There are no shortages of dangers and distractions when you’re behind the wheel of a vehicle, and at some point, even the most conscientious driver may find themselves responsible for an accident. Property damage liability insurance, which all Nevada drivers are required to carry, keeps you from having to pay for the damages that result from an accident that you caused, up to your policy limit. This insurance not only pays the repair or replacement costs of the vehicle that you hit, but it can also take care of the repair or replacement costs of any personal belongings in the car. For example, if the driver that you hit was transporting a television and the television was damaged in the collision, they could file a claim under your liability coverage. This type of coverage also pays for any repairs that may be necessary if you run into someone’s fence, mailbox or even their home.

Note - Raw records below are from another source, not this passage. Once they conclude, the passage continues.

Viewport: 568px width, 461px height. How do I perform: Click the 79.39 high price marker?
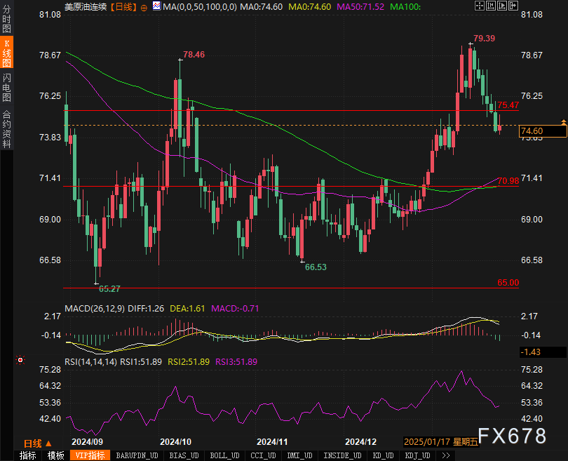[x=484, y=38]
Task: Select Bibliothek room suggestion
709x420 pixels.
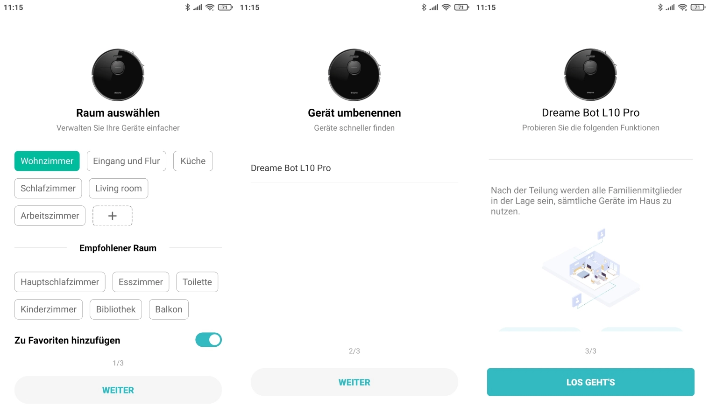Action: pos(116,309)
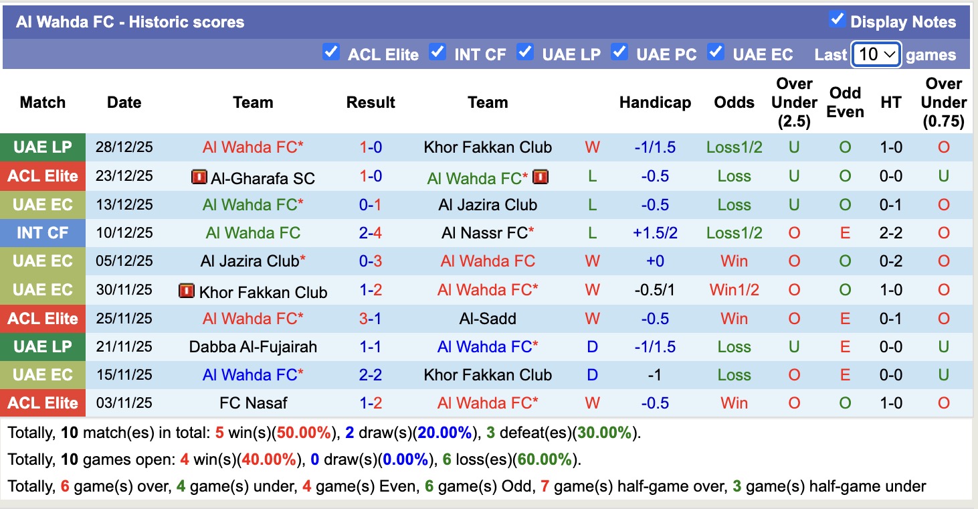Viewport: 978px width, 509px height.
Task: Open the Al Jazira Club team link
Action: [x=488, y=204]
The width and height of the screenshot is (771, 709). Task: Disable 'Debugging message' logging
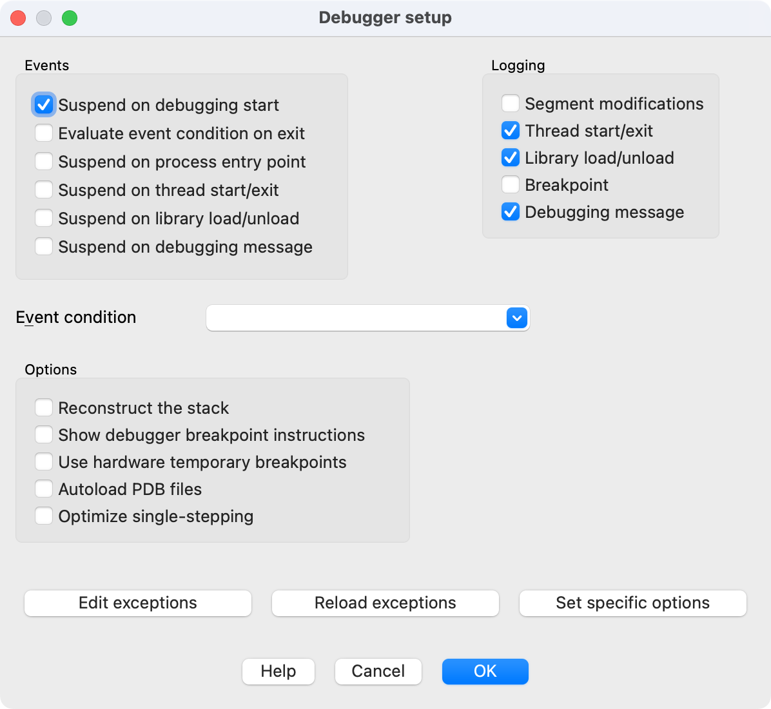[510, 211]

It’s important to note that property damage liability insurance only covers the damages caused to the other person. It does not cover any damage done to your own vehicle or personal belongings. To avoid having to take on the repair or replacement costs for your own belongings, you can add comprehensive or collision insurance to your policy.
Property damage liability insurance also only covers accidental collisions. If it’s determined that you intentionally caused damages to someone else’s vehicle or personal property, you’re more likely to be charged with a felony or misdemeanor for insurance fraud than you are to have your insurance company cut a check for the damage.
While being underinsured may save you a few dollars every month, it can end up costing you big in the event of an accident. It’s not uncommon for a new car to cost $40,000 or more. If you hit and totaled an expensive vehicle, could you afford to pay the tens of thousands of dollars that your policy limit would leave you with? While your insurance company may urge the claimant to sign a waiver releasing you from paying beyond your policy limit, the claimant would be well within their legal right to pursue full compensation for any damages.
Generally speaking, it’s a good idea to carry as much liability coverage as you can afford, especially if you own a home or have other assets that you would like to protect. Your auto insurance agent can help you decide what amount is best for you.